===== Study material

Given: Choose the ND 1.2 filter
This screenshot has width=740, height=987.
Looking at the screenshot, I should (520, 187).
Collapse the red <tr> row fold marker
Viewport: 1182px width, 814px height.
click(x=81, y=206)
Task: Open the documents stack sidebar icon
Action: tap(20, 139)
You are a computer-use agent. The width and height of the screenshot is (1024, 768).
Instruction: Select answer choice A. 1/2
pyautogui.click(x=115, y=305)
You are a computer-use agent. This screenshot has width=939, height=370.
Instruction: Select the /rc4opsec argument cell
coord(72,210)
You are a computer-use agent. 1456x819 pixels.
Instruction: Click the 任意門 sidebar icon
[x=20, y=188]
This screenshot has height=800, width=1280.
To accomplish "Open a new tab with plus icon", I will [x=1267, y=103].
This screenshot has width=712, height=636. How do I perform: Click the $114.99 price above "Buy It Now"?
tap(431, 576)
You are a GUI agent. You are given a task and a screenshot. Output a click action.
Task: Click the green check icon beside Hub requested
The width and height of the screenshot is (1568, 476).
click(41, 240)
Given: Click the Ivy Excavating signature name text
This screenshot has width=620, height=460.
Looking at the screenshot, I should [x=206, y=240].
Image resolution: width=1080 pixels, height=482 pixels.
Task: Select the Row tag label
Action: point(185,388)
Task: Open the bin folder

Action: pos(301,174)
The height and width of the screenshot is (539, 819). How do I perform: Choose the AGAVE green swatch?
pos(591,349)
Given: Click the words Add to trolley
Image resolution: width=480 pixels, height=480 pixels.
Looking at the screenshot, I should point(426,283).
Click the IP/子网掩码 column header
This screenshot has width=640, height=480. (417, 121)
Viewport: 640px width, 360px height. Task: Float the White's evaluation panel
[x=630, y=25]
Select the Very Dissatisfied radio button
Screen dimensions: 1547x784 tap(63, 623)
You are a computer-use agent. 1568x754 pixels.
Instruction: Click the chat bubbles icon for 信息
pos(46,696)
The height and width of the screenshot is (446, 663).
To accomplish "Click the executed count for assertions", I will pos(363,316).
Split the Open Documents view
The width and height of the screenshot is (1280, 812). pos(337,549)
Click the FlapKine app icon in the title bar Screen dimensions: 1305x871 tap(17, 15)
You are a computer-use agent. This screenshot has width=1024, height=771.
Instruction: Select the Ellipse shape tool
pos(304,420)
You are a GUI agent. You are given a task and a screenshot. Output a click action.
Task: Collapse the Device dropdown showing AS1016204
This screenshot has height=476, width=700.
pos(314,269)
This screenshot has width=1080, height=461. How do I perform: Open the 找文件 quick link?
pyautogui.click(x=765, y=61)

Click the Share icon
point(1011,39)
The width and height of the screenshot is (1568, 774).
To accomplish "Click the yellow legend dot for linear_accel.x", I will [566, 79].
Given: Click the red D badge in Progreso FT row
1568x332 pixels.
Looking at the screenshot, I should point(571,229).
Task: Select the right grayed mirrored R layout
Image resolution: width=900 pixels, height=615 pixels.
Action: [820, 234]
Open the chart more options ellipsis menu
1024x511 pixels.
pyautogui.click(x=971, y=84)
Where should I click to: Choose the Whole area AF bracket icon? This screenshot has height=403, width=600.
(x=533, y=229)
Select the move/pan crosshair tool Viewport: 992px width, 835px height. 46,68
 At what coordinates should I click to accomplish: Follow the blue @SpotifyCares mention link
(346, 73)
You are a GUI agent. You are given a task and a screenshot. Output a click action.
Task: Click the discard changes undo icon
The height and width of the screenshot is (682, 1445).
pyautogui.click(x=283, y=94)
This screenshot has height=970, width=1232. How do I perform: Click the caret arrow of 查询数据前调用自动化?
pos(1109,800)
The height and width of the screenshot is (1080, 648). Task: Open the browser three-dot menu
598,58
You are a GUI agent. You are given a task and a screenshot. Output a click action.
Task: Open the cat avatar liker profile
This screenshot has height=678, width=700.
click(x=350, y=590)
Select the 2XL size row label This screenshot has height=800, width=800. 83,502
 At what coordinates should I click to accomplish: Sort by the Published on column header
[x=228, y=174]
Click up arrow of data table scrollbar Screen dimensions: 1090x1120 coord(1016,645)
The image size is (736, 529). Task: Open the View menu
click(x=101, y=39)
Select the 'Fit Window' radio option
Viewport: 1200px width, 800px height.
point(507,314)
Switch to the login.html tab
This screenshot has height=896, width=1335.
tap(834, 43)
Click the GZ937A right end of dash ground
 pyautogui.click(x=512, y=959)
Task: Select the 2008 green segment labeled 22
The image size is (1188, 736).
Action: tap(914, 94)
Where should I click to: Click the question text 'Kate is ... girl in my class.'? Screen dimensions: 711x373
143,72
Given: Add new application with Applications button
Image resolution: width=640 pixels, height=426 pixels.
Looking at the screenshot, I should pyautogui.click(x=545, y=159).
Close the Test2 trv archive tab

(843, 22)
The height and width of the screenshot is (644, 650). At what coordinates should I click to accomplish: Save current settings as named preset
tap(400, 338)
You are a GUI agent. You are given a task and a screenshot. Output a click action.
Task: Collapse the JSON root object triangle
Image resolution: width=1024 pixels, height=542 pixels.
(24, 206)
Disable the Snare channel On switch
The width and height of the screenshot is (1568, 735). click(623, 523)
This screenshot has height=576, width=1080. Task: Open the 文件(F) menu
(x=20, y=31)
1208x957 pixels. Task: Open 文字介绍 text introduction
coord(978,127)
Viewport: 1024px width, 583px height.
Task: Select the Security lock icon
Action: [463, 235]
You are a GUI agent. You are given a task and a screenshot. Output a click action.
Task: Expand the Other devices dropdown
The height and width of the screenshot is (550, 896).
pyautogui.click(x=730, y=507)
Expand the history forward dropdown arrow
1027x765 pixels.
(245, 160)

==========

# Requirement
Repeat all of the data exactly. Include every line.

# Solved problem
Given: Choose the ND 1.2 filter
This screenshot has width=740, height=987.
Looking at the screenshot, I should (520, 187).
Collapse the red <tr> row fold marker
Viewport: 1182px width, 814px height.
click(x=81, y=206)
Task: Open the documents stack sidebar icon
Action: tap(20, 139)
You are a computer-use agent. The width and height of the screenshot is (1024, 768).
Instruction: Select answer choice A. 1/2
pyautogui.click(x=115, y=305)
You are a computer-use agent. This screenshot has width=939, height=370.
Instruction: Select the /rc4opsec argument cell
coord(72,210)
You are a computer-use agent. 1456x819 pixels.
Instruction: Click the 任意門 sidebar icon
[x=20, y=188]
This screenshot has height=800, width=1280.
To accomplish "Open a new tab with plus icon", I will [x=1267, y=103].
This screenshot has width=712, height=636. How do I perform: Click the $114.99 price above "Buy It Now"?
tap(431, 576)
You are a GUI agent. You are given a task and a screenshot. Output a click action.
Task: Click the green check icon beside Hub requested
The width and height of the screenshot is (1568, 476).
click(41, 240)
Given: Click the Ivy Excavating signature name text
This screenshot has width=620, height=460.
Looking at the screenshot, I should [x=206, y=240].
Image resolution: width=1080 pixels, height=482 pixels.
Task: Select the Row tag label
Action: point(185,388)
Task: Open the bin folder

Action: pos(301,174)
The height and width of the screenshot is (539, 819). How do I perform: Choose the AGAVE green swatch?
pos(591,349)
Given: Click the words Add to trolley
Image resolution: width=480 pixels, height=480 pixels.
Looking at the screenshot, I should point(426,283).
Click the IP/子网掩码 column header
This screenshot has width=640, height=480. (417, 121)
Viewport: 640px width, 360px height. Task: Float the White's evaluation panel
[x=630, y=25]
Select the Very Dissatisfied radio button
Screen dimensions: 1547x784 tap(63, 623)
You are a computer-use agent. 1568x754 pixels.
Instruction: Click the chat bubbles icon for 信息
pos(46,696)
The height and width of the screenshot is (446, 663).
To accomplish "Click the executed count for assertions", I will pos(363,316).
Split the Open Documents view
The width and height of the screenshot is (1280, 812). pos(337,549)
Click the FlapKine app icon in the title bar Screen dimensions: 1305x871 tap(17, 15)
You are a computer-use agent. This screenshot has width=1024, height=771.
Instruction: Select the Ellipse shape tool
pos(304,420)
You are a GUI agent. You are given a task and a screenshot. Output a click action.
Task: Collapse the Device dropdown showing AS1016204
This screenshot has height=476, width=700.
pos(314,269)
This screenshot has width=1080, height=461. How do I perform: Open the 找文件 quick link?
pyautogui.click(x=765, y=61)

Click the Share icon
point(1011,39)
The width and height of the screenshot is (1568, 774).
To accomplish "Click the yellow legend dot for linear_accel.x", I will [566, 79].
Given: Click the red D badge in Progreso FT row
1568x332 pixels.
Looking at the screenshot, I should point(571,229).
Task: Select the right grayed mirrored R layout
Image resolution: width=900 pixels, height=615 pixels.
Action: [820, 234]
Open the chart more options ellipsis menu
1024x511 pixels.
pyautogui.click(x=971, y=84)
Where should I click to: Choose the Whole area AF bracket icon? This screenshot has height=403, width=600.
(x=533, y=229)
Select the move/pan crosshair tool Viewport: 992px width, 835px height. 46,68
 At what coordinates should I click to accomplish: Follow the blue @SpotifyCares mention link
(346, 73)
You are a GUI agent. You are given a task and a screenshot. Output a click action.
Task: Click the discard changes undo icon
The height and width of the screenshot is (682, 1445).
pyautogui.click(x=283, y=94)
This screenshot has height=970, width=1232. How do I perform: Click the caret arrow of 查询数据前调用自动化?
pos(1109,800)
The height and width of the screenshot is (1080, 648). Task: Open the browser three-dot menu
598,58
You are a GUI agent. You are given a task and a screenshot. Output a click action.
Task: Open the cat avatar liker profile
This screenshot has height=678, width=700.
click(x=350, y=590)
Select the 2XL size row label This screenshot has height=800, width=800. 83,502
 At what coordinates should I click to accomplish: Sort by the Published on column header
[x=228, y=174]
Click up arrow of data table scrollbar Screen dimensions: 1090x1120 coord(1016,645)
The image size is (736, 529). Task: Open the View menu
click(x=101, y=39)
Select the 'Fit Window' radio option
Viewport: 1200px width, 800px height.
point(507,314)
Switch to the login.html tab
This screenshot has height=896, width=1335.
tap(834, 43)
Click the GZ937A right end of dash ground
 pyautogui.click(x=512, y=959)
Task: Select the 2008 green segment labeled 22
The image size is (1188, 736).
Action: tap(914, 94)
Where should I click to: Click the question text 'Kate is ... girl in my class.'? Screen dimensions: 711x373
143,72
Given: Add new application with Applications button
Image resolution: width=640 pixels, height=426 pixels.
Looking at the screenshot, I should pyautogui.click(x=545, y=159).
Close the Test2 trv archive tab

(843, 22)
The height and width of the screenshot is (644, 650). At what coordinates should I click to accomplish: Save current settings as named preset
tap(400, 338)
You are a GUI agent. You are given a task and a screenshot. Output a click action.
Task: Collapse the JSON root object triangle
Image resolution: width=1024 pixels, height=542 pixels.
(24, 206)
Disable the Snare channel On switch
The width and height of the screenshot is (1568, 735). click(623, 523)
This screenshot has height=576, width=1080. Task: Open the 文件(F) menu
(x=20, y=31)
1208x957 pixels. Task: Open 文字介绍 text introduction
coord(978,127)
Viewport: 1024px width, 583px height.
Task: Select the Security lock icon
Action: [463, 235]
You are a GUI agent. You are given a task and a screenshot. Output a click action.
Task: Expand the Other devices dropdown
The height and width of the screenshot is (550, 896).
pyautogui.click(x=730, y=507)
Expand the history forward dropdown arrow
1027x765 pixels.
(245, 160)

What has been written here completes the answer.